--- START OF Reading text ---
Agriculture has seen little reform in 25 years but there are crorepati farmers who have come up the hard wayVivian Fernandes
It is the 25th anniversary of the initiation of big bang economic reforms and if people were asked to list the vibrant sectors, agriculture would not be one of them. It is an area that has seen little liberalisation, though in the July 1991 ‘reform’ budget, Manmohan Singh as finance minister allowed the prices of potassic and phosphatic fertilizers to float and raised urea prices by 40 percent, only to roll it back by 30 percent following an outcry. Reforms however improved the terms of trade which were adverse to agriculture, by reducing import duties (and prices) of manufactured goods. Devaluation of the rupee made agricultural exports profitable. Farmers could get international prices for their produce, so long as jittery governments did not impose curbs to tame domestic inflation.
But farming is associated with gloom and doom. It is painted as a hopeless activity that drives farmers to suicide. Yet as a category, more housewives kill themselves than farmers, according to data on the website of the National Crime Records Bureau.
Of course there is distress in the countryside, caused by weather and price risks, poor access to markets, and the non-availability of working capital at affordable rates. Cultivating small parcels, which a majority of farmers do, is not profitable, unless it is high- value agriculture done in climate controlled poly-houses. National surveys show more farmers want to leave agriculture than remain engaged and they certainly do not wish the vocation on their sons.
But travelling extensively through the countryside over the past eighteen months to report on ‘smart agriculture,’ I have come across pockets of vibrancy. Ismailbhai Rahimbhai Sheru, 63, advices graduate sons of farmers not to hanker after government jobs. Based on experience, he says, a guy with five acres of farmland can earn Rs 5 lakh a year, or Rs 40,000 a month. A resident of Rampur Vadla village in Banaskantha’s Amirgarh taluka, Sheru made headlines when Narendra Modi as prime ministerial aspirant, felicitated him at a public event in the run up to the 2014 Lok Sabha elections. He had grown potatoes each weighing more than two kg. Sheru was growing them on contract to McCain, a supplier of French fries and potato patties to McDonalds.
--- END OF Reading text ---
▶ _Tasks for this exercise_:
1/ Write out the passage of the article on Indian agriculture from "But farming is" to "on their sons.".
2/ Update all of the entries below by replacing "Backup List" with "Archive List" and keeping everything else the same. Omit the pictures from your answer.
--- START OF Exercise inputs ---
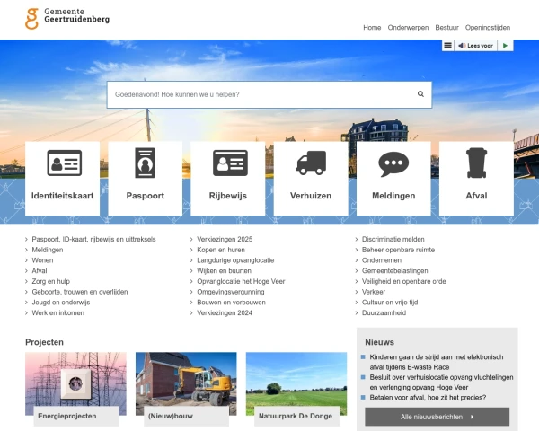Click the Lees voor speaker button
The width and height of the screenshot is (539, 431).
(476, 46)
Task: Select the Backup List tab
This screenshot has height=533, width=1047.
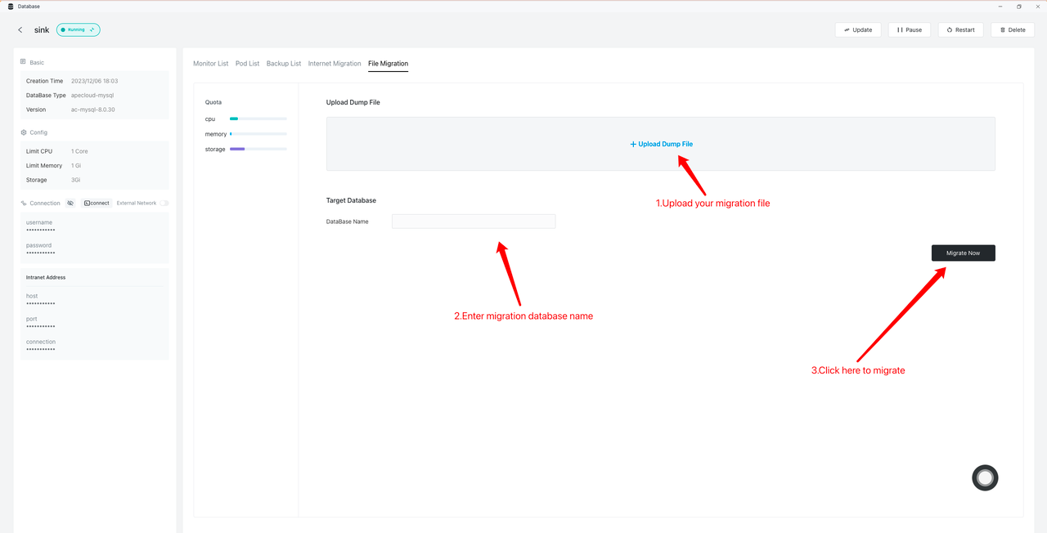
--- END OF Exercise inputs ---
▶ _Answers to the exercises_:
1/
But farming is associated with gloom and doom. It is painted as a hopeless activity that drives farmers to suicide. Yet as a category, more housewives kill themselves than farmers, according to data on the website of the National Crime Records Bureau.
Of course there is distress in the countryside, caused by weather and price risks, poor access to markets, and the non-availability of working capital at affordable rates. Cultivating small parcels, which a majority of farmers do, is not profitable, unless it is high- value agriculture done in climate controlled poly-houses. National surveys show more farmers want to leave agriculture than remain engaged and they certainly do not wish the vocation on their sons.

2/
Click the Lees voor speaker button
The width and height of the screenshot is (539, 431).
(476, 46)
Task: Select the Archive List tab
This screenshot has height=533, width=1047.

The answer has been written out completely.